It would be really fun to play in a glass box,” says Charlotte Marionneau, laughing, “as long as it had holes to breathe.”

Marionneau is an extremely shy, well-humoured London-based French woman who, in an hour, could single-handedly improve our two countries’ relations better than a lifetime of eating those lovely chocolate croissants would. With her musical project, Le Volume Courbe (‘The Volume Curve’), she has also found a way to enter into our hearts through rickety, sweet electronic pop and refreshing ego-less humour.

Marionneau’s first gig was a four-minute Nico tribute and she reveals her love of both ‘Le Petit Chevalier’ and Andy Warhol’s idea of imprisoning his German icon in transparent casing. From there, her career has gone from strength-to-strength - 10 minutes in front of 650 people in Glasgow and an epic 20-minute blow-out in Nantes the following day. You’d imagine she’d want to get through a few more shows before she’d consider recording, but with Marionneau everything is the wrong way round.

Perhaps it was the influence of wisened friends Kevin Shields and Hope Sandoval that steered Charlotte towards her home studio. With the help of those two and members of Primal Scream, team La Volume Courbe’s first album, I Killed My Best Friend, became an acclaimed small-time hit.

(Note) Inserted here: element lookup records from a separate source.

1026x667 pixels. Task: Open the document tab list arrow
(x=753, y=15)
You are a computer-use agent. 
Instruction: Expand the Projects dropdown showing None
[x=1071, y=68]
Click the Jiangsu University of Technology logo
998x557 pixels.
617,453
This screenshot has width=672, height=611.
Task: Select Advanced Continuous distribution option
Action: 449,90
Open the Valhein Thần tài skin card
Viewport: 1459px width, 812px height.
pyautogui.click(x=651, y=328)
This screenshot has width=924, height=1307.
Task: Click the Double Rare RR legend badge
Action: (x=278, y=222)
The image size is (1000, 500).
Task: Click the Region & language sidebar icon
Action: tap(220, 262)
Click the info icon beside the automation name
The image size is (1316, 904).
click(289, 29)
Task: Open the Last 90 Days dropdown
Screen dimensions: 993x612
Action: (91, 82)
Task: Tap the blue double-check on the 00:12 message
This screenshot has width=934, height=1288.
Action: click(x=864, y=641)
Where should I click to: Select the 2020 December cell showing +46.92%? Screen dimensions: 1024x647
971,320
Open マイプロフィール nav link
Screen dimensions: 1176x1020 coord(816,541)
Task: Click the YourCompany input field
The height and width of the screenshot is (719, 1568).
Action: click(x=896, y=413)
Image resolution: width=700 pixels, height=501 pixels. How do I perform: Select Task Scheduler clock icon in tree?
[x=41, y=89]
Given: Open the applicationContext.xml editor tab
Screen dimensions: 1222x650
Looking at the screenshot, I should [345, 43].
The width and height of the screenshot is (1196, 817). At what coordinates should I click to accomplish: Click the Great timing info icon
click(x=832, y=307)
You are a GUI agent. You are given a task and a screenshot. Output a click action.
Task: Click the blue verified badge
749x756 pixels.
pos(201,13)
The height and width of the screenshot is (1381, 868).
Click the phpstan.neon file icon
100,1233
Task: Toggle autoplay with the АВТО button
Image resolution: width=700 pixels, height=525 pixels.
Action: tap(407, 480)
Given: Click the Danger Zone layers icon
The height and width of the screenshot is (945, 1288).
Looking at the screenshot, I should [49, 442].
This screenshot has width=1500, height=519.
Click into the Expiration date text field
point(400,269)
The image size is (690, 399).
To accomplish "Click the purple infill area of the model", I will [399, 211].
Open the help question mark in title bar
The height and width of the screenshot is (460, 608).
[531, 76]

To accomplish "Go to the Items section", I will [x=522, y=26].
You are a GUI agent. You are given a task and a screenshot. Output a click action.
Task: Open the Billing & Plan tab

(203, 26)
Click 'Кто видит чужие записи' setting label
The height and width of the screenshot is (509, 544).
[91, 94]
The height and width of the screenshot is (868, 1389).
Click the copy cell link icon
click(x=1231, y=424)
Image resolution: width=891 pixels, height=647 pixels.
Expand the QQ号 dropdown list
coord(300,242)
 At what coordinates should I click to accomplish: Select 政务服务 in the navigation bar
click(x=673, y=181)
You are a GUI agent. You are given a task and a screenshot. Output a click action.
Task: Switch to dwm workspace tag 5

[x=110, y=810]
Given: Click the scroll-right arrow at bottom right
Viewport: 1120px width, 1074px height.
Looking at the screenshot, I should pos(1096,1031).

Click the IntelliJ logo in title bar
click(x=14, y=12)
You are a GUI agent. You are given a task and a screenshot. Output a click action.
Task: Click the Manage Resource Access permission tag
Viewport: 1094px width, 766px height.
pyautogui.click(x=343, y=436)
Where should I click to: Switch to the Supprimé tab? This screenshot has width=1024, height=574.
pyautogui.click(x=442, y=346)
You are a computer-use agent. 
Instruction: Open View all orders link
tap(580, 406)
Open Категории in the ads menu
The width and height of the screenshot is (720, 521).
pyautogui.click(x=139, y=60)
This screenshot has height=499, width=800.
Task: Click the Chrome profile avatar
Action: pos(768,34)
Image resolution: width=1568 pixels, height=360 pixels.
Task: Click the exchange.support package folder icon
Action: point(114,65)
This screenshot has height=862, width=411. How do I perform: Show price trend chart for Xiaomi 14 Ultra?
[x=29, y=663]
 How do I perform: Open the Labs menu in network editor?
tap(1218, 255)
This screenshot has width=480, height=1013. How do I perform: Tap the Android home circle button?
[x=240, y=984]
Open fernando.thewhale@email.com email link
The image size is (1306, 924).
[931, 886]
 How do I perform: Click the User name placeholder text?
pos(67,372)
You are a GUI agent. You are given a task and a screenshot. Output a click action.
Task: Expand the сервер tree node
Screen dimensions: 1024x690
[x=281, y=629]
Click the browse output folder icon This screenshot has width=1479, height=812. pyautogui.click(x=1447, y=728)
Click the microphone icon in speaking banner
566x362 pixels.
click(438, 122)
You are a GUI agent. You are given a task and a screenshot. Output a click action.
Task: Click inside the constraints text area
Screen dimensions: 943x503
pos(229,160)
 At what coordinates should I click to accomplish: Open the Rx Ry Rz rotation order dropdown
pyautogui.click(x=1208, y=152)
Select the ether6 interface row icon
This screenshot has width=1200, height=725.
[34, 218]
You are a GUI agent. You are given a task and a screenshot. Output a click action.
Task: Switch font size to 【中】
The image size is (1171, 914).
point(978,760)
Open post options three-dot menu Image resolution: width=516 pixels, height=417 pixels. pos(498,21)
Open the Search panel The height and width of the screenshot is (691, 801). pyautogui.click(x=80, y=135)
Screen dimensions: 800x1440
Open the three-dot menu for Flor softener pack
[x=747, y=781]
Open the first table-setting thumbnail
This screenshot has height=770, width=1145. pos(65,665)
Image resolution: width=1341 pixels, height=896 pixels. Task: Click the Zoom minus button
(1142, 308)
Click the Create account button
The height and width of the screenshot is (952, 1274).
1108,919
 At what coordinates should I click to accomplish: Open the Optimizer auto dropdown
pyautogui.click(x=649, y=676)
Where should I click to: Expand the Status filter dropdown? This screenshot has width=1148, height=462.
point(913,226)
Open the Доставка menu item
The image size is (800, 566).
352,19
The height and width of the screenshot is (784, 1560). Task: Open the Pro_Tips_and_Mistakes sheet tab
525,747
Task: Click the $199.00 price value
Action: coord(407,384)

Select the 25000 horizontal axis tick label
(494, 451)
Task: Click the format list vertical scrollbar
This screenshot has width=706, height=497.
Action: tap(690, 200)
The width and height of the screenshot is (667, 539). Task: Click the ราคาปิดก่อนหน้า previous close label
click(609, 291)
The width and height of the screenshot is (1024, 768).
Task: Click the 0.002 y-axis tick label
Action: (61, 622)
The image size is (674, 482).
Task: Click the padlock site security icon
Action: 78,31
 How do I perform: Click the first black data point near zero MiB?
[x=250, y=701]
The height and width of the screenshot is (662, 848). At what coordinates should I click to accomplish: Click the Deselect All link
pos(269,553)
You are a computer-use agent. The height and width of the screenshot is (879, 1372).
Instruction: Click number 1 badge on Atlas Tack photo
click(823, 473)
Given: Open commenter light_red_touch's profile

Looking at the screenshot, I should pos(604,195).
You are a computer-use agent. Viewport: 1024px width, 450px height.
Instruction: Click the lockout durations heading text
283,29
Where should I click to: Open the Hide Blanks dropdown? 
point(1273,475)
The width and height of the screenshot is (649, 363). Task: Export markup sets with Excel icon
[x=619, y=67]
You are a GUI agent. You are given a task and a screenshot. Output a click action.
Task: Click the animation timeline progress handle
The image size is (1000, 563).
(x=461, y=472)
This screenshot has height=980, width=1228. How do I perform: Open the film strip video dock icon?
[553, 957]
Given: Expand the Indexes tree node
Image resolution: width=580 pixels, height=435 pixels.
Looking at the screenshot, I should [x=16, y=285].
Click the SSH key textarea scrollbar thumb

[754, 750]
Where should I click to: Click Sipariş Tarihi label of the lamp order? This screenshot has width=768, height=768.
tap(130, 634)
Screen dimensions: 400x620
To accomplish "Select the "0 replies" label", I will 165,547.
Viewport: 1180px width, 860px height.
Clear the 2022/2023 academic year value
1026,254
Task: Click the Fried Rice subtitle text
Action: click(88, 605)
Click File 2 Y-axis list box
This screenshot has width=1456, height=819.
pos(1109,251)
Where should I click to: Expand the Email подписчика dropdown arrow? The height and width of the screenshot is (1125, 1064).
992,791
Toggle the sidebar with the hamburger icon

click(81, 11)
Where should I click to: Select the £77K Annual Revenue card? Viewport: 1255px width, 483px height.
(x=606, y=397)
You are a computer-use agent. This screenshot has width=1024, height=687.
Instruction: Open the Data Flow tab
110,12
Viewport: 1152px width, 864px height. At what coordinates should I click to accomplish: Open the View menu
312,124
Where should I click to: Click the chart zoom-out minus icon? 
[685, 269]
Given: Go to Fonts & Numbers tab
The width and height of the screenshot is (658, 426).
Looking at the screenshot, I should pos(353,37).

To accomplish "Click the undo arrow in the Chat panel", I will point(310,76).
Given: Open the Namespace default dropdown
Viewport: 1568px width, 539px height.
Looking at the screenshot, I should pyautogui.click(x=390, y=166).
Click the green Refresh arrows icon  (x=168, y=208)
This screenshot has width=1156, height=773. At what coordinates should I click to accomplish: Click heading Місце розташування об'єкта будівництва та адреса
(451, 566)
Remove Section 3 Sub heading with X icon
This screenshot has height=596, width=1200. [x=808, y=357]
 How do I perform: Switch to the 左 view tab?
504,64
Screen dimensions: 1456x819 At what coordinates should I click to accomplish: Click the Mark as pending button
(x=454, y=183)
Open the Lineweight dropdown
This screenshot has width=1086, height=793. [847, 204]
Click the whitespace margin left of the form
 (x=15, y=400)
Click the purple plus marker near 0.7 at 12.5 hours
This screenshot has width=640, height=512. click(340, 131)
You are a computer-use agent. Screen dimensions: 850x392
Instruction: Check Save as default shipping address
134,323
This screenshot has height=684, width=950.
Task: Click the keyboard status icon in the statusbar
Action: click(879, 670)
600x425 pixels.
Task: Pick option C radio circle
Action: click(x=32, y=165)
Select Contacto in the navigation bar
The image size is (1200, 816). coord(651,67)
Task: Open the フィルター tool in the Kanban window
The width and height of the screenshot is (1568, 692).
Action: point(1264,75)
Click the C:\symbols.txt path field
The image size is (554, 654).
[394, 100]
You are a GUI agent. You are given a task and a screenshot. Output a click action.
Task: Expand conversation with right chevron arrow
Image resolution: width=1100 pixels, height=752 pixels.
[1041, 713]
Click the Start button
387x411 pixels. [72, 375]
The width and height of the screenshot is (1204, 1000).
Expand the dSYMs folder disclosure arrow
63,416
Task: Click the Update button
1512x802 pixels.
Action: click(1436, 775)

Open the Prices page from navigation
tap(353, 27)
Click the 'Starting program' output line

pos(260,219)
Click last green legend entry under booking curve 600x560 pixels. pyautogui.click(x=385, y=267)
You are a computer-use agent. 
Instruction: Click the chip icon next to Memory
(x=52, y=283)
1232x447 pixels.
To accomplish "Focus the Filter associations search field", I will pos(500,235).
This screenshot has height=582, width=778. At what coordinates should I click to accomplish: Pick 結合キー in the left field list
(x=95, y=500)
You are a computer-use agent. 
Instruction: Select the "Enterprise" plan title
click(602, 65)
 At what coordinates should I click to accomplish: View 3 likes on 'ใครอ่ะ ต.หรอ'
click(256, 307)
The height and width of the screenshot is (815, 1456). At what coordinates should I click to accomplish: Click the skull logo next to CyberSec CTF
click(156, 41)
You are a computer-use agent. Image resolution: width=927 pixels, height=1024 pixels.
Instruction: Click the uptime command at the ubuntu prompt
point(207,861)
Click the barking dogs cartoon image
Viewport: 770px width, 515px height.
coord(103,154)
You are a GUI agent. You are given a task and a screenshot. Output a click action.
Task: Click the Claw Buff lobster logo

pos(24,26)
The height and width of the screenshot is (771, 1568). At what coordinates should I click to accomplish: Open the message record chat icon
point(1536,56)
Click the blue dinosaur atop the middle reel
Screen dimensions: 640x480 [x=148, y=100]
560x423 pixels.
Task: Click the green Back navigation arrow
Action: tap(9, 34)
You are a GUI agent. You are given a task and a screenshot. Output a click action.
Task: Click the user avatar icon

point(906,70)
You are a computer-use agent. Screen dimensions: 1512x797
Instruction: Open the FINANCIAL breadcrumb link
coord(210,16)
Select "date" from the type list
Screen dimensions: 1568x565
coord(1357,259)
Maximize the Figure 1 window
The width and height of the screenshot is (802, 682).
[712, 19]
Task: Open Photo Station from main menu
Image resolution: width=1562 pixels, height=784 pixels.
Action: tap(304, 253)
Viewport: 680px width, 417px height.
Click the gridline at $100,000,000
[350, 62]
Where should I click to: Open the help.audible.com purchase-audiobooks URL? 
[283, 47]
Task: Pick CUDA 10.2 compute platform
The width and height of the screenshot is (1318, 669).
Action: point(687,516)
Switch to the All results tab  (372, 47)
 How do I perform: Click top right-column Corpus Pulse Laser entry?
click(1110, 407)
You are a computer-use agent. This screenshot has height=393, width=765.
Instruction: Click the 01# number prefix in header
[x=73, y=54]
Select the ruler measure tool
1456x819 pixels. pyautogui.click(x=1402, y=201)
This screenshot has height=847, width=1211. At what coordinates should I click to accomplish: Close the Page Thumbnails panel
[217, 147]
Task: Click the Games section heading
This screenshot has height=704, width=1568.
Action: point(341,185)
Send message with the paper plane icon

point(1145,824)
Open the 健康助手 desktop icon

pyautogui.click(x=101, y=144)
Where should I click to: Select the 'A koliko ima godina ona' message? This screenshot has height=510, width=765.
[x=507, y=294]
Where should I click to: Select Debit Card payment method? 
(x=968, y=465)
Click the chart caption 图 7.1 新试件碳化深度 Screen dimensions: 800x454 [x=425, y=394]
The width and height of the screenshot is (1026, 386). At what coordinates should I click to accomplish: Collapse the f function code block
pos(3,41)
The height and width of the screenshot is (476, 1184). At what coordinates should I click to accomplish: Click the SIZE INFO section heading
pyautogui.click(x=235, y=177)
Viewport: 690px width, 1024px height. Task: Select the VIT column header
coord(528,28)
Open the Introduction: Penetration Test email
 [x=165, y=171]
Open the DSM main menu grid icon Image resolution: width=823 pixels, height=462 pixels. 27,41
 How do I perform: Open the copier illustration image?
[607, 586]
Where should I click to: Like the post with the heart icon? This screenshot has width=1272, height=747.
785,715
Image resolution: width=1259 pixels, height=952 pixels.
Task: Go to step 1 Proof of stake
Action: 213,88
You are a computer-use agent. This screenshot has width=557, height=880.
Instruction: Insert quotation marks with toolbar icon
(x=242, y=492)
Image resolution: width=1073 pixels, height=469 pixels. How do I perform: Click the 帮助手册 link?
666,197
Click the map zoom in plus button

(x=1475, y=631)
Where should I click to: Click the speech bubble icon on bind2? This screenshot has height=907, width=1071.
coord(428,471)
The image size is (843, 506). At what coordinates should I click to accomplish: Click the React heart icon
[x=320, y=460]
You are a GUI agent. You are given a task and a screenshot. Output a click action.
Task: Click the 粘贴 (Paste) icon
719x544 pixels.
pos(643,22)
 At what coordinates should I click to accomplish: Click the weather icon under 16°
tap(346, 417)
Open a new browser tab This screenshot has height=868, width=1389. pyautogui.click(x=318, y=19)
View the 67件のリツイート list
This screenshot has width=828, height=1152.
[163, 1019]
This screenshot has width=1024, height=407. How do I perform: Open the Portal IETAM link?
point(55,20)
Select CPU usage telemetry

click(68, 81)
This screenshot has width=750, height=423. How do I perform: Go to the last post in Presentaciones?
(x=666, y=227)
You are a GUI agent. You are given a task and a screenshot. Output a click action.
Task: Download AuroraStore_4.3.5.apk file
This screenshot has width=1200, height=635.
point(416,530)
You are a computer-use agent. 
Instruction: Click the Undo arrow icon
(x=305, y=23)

That’s not suprising: it’s a half hour of classy, soporific beauty, with Marionneau’s sweet, brittle voice filling the listener with the kind of calm only the likes of Rachael Dadd and Josephine Foster can instil.

So why the seeming lack of confidence? “To me, my work is experimental because I can’t really play music,” she says. “I can play guitar really badly, but the melodica or the banjo is where I’m aiming. But when I get on stage I start to shake. Having the focus on me makes me uncomfortable.”

Marionneau’s nerves affect her so much that even a summoning from the Great Lord of the Indieground, Alan McGee, was put off for an age. He finally got to hear a cassette comprising one Le Volume Courbe song twice and promptly released it on Poptones.

She has converted this self-doubt well on her new single, ‘Freight Train’, a cover of an Elizabeth Cotten song to which she adds an ethereal tone and some seriously cheery banjo. “She sings with so much soul, but she’s not the best singer, so it gets rid of some of my complex!” says Marionneau in a statement rendered ridiculous when you hear how glorious her vocal interpretation is.

Perhaps it is her lack of ego and bravado, but Marionneau is the kind of character audiences will absolutely adore. She’s cute, full of giggled tales (“My mum bought me my first album, Sex On The Beach, when I was 10”) and she’s got a killer sense of humour. Notice the multiple James Browns in their coffins on her new single sleeve.

Let her climb into the glass box, she’ll make for an intriguing exhibit.